* TO BE DONE *
Give the data from the line that contains "You are a computer-use agent. The width" through the last line as a numbered list, one line per item, with blank lines left out.
──────
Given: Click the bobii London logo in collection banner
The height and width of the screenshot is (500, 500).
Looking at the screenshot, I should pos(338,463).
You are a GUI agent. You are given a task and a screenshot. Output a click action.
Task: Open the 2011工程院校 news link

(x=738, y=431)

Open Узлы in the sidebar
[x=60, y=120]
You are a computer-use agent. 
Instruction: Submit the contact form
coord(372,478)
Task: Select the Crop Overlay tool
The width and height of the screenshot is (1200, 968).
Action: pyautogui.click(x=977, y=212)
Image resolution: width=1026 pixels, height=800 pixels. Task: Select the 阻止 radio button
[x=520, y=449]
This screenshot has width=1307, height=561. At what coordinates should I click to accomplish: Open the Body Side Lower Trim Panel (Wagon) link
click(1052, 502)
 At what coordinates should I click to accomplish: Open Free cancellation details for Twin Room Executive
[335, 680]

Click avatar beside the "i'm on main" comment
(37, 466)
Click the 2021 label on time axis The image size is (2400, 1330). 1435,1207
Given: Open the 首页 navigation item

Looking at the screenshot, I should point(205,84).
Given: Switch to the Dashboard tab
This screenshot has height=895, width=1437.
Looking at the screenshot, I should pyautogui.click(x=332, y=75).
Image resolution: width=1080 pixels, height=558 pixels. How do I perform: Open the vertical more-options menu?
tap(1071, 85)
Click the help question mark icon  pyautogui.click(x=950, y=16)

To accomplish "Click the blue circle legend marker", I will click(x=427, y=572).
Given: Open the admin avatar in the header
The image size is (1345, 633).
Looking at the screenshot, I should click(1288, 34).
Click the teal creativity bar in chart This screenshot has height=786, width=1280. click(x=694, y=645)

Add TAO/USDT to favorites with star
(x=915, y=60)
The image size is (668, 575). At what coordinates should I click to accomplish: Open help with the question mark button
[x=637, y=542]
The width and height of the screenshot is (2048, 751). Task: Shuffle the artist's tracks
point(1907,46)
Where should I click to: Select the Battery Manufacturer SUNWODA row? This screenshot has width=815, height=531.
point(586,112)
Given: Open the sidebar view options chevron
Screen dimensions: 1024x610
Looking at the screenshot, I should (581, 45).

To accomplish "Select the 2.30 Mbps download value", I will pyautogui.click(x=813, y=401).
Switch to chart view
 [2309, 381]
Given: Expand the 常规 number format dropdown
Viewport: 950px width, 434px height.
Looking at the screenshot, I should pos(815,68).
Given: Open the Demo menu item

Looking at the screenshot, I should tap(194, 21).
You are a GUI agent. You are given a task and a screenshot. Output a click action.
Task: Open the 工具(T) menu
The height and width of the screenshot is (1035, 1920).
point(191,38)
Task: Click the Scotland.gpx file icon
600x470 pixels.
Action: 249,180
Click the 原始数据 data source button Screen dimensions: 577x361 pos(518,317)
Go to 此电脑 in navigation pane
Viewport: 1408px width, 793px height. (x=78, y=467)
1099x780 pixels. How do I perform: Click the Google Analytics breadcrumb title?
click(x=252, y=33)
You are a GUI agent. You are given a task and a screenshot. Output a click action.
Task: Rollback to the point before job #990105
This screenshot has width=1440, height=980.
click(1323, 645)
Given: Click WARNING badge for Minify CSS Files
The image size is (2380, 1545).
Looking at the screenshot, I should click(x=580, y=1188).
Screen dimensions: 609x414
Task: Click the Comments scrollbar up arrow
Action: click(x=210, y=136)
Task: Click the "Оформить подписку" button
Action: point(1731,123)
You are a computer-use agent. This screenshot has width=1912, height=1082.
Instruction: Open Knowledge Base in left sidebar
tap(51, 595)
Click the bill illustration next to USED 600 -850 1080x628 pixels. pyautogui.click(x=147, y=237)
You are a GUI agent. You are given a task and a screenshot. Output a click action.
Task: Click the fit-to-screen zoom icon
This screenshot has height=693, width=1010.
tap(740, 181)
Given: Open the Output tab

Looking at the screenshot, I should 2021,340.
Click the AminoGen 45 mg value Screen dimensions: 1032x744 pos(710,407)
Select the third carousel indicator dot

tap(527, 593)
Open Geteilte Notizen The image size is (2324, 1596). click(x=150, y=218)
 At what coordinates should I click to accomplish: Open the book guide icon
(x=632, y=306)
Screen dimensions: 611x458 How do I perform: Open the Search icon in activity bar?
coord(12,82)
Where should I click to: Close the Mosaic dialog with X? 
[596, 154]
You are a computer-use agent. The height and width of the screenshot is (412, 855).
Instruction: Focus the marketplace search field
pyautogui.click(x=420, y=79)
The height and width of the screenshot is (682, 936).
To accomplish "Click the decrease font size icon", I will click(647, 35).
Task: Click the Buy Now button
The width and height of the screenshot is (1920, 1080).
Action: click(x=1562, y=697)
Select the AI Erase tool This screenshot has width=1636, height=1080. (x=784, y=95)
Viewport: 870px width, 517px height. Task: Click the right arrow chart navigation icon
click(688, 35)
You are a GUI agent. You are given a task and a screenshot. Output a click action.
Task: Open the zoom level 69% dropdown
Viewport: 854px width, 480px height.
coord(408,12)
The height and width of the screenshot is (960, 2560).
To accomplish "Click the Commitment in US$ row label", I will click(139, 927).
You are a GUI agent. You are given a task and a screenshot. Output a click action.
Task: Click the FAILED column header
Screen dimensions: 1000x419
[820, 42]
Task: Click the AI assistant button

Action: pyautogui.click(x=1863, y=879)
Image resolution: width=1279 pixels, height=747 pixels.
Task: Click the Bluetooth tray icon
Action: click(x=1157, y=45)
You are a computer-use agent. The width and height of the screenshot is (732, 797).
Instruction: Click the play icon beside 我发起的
──────
* TASK SOLUTION *
1. You are a computer-use agent. The width and height of the screenshot is (732, 797).
2. Instruction: Click the play icon beside 我发起的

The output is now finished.